An average of 80 An. gambiae (s.s.) Kisumu strain female mosquitoes from colony were assayed for each of the seven insecticides tested and control. Anopheles gambiae (s.s.) Kisumu strain was found to be fully susceptible to all of them by yielding 100 % mortality after 24 h of observation and therefore confirmed the effectiveness of the insecticide-impregnated papers.

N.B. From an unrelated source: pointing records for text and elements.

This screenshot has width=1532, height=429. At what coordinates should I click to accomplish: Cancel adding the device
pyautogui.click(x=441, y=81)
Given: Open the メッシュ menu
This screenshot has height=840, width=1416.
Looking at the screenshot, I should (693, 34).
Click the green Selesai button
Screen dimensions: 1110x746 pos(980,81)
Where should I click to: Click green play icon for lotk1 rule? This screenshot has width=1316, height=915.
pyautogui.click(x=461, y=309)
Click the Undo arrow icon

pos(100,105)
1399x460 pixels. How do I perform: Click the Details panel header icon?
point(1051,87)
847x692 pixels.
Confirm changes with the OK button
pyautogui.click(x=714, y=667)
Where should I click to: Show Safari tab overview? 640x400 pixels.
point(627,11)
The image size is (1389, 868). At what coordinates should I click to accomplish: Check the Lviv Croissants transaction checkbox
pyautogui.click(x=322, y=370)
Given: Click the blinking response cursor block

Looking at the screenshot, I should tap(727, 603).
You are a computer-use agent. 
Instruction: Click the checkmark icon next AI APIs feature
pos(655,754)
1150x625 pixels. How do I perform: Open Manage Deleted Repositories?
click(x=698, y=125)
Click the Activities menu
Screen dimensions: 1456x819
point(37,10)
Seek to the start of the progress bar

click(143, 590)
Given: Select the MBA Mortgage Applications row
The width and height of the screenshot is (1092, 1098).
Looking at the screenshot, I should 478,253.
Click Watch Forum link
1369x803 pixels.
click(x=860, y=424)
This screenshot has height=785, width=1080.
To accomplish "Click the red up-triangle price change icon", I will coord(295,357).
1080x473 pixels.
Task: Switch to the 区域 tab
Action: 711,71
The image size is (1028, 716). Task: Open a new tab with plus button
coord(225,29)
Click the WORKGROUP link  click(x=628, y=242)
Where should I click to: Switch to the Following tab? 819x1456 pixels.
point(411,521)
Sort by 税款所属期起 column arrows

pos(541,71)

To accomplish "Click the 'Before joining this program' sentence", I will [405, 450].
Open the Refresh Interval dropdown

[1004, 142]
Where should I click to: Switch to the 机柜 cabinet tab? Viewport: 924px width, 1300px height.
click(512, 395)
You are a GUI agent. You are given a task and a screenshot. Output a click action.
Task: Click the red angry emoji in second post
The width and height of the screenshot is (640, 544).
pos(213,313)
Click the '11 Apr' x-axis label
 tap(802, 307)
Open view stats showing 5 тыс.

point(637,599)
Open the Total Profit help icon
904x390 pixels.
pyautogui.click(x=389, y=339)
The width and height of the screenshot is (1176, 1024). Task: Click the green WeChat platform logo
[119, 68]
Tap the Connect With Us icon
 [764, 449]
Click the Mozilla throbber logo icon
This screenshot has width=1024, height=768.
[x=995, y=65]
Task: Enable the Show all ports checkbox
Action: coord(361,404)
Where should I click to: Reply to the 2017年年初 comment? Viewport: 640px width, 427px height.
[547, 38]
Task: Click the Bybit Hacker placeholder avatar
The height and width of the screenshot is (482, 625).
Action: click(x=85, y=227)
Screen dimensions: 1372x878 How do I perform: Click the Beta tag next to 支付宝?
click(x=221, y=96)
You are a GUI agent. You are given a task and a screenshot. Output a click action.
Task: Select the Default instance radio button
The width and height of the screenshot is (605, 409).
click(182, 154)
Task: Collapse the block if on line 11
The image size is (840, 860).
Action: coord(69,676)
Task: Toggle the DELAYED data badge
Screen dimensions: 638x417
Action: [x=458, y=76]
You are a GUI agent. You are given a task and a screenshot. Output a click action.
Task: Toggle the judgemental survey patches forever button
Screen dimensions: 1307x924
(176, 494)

A total of 157 female An. gambiae (s.l.) from Okyereko were assayed for deltamethrin, 132 for permethrin and an average of 100 mosquitoes for all other insecticides. Mortality observed with DDT and pyrethroid insecticides was very low, ranging from 0 % with DDT to 18.4 and 34.1 % with permethrin and deltamethrin respectively. Higher mortalities were observed with the organophosphates with 86 % mortality for fenitrothion and 100 % with malathion. The observed mortalities using carbamates were 64 % for bendiocarb and 57 % for propoxur (Figs. 2 and 3).
Mortality with pyrethroids was slightly improved with pre exposure to synergists. PBO showed the highest improvement with mortality increasing by more than 2.5 fold for deltamethrin and permethrin. DEF + permethrin and Verapamil + permethrin did not show any significant mortality increment compared to permethrin alone (P > 0.05). A significantly higher increase in mortality was observed with PBO + deltamethrin than with PBO + permethrin, as well with DEF and Verapamil to synergize both pyrethroid insecticides. DEF and Verapamil yielded 2 and 1.7 fold increases in mortality rates with deltamethrin, respectively. No increase in mortality was observed with pre exposure to synergists and DDT (Fig. 3).
Identification of An. gambiae complex species and characterization of the resistance mechanisms
Two hundred mosquitoes were identified as An. gambiae (s.l.) of which 193 were An. coluzzii, representing 96.5 % and the remaining seven were identified as An. gambiae (s.s.) Allele and genotype frequency results at the kdr and ace-1 loci of An. gambiae (s.l.) (Table 1), showed a high prevalence of the kdr L1014F mutation in the An. gambiae populations at Okyereko at a frequency of almost 90 %. Most of the mosquitoes tested were either homozygotes (RR) or heterozygotes (RS). Only four homozygote susceptible (SS) mosquitoes were found among the analyzed samples. Secondly, both forms showed similar frequency of 0.9, though the number of An. coluzzii was far larger than the number of An. gambiae (s.s.).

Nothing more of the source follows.